Some analyses want to check theory predictions that exist as a function definition. Others want to use a distribution from a histogram in another step of the analysis. But histograms have bin steps by nature instead of being smooth, and they have bumps / fluctuations due to limited statistics (i.e. "not enough data").

So what's needed is a function whose line is "as close as possible" to the histogram counts. I.e. we need a function (that predicts the shape of the histogram) and that we can vary a bit ("free parameters"). Then we search for the best set of parameters, such that the function resembles the histogram.

That's fitting.

Fitting in Practice

As often with ROOT, you can use a GUI element (the fit panel, available through the menu in "Tools", "Fit Panel", or on the prompt (TH1::Fit()). Let's use the fit panel!

First, we draw the distribution of the vertex position along X for all muons. Do that into a histogram that has 20 bins and runs from -10 to +10. Now open the fit panel and click the histogram. We want to fit a Gaussian distribution - and hat's already selected by default. Se just press "Fit". Looks good, right?

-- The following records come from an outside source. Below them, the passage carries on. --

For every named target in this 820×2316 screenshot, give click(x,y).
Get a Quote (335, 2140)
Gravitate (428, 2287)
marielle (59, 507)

Fit Parameters

As mentioned before, fitting means finding the optimal set of parameters. In the menu, select "Options", "Fit Parameters" (and resize the statistics box to make its content readable). You will see the values that the minimizer has found optimal, for instance it chose 1.2 as the mean of the Gaussian and 1.041 as the width.

These values are the crucial ones for physicists: they reduce the large amount of data into just a few parameters, describing the distribution even better than the original histogram. Fitting (or "parametrization") is thus a cornerstone of any physics analysis.